Pixel coordinate grounding data:
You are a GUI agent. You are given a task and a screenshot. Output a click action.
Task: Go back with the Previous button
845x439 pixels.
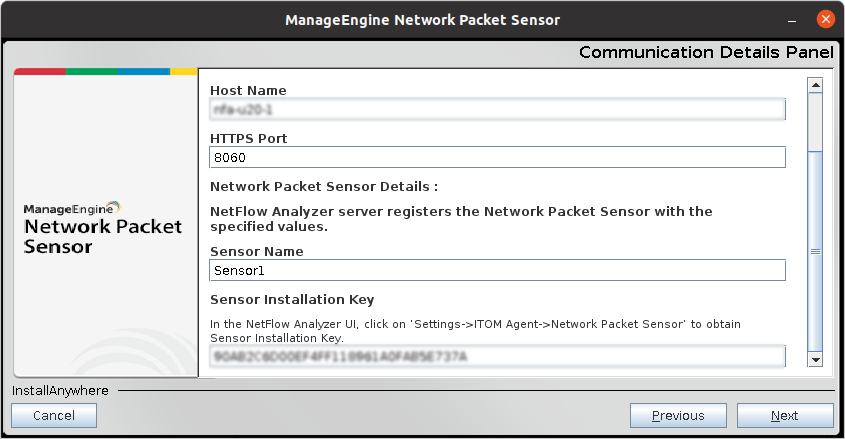point(678,416)
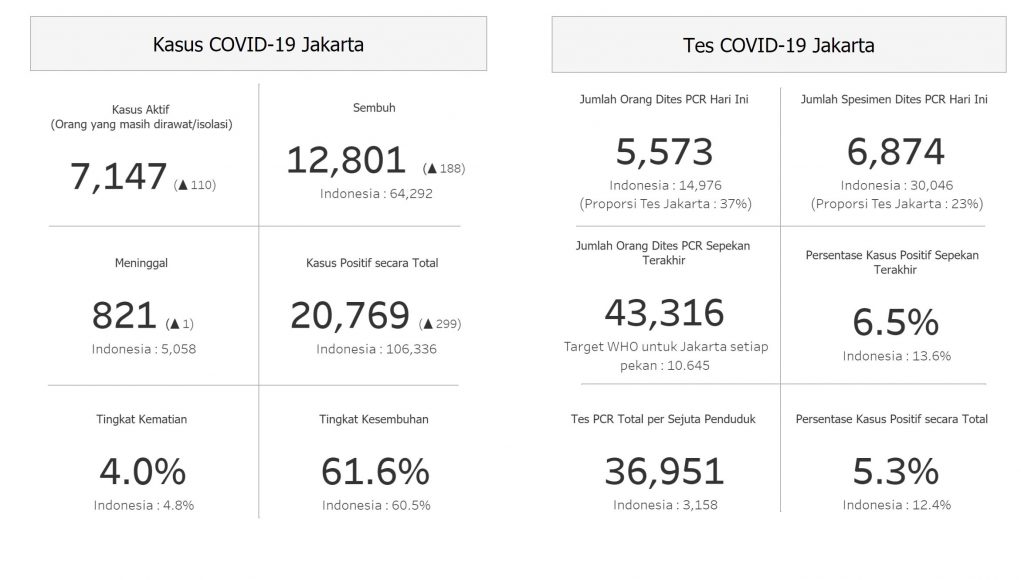1021x580 pixels.
Task: Select the Tingkat Kematian 4.0% figure
Action: coord(144,471)
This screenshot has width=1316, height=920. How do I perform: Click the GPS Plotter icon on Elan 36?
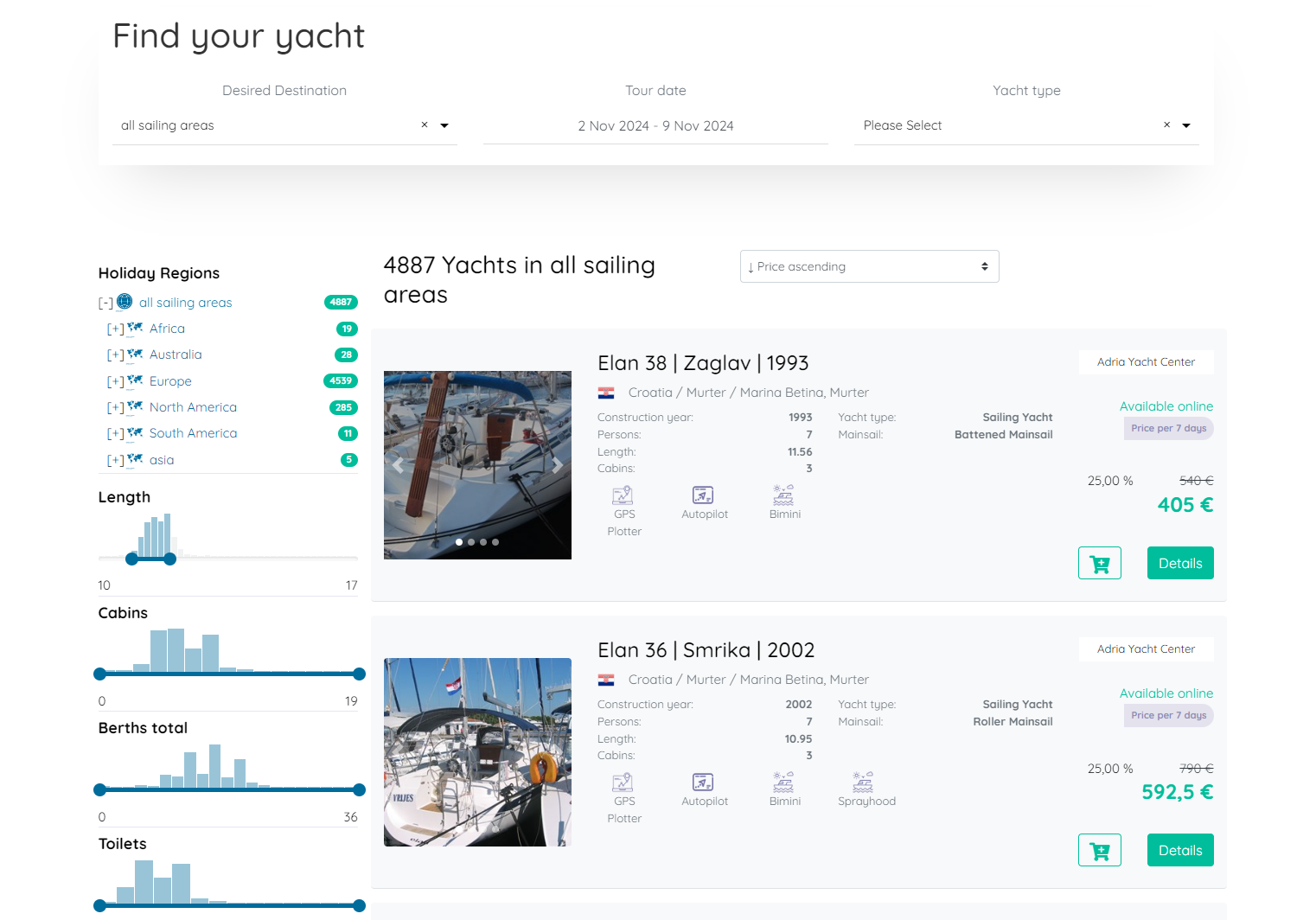click(623, 783)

# What you are asked to do
Your copy should match the data exactly, apart from the images, which are dropped.

# Solution to this task
You are a GUI agent. You are given a task and a screenshot. Output a click action.
Task: Go back with the Previous button
845x439 pixels.
point(678,416)
1021x580 pixels.
Task: Select the Tingkat Kematian 4.0% figure
Action: coord(144,471)
This screenshot has width=1316, height=920. How do I perform: Click the GPS Plotter icon on Elan 36?
click(623, 783)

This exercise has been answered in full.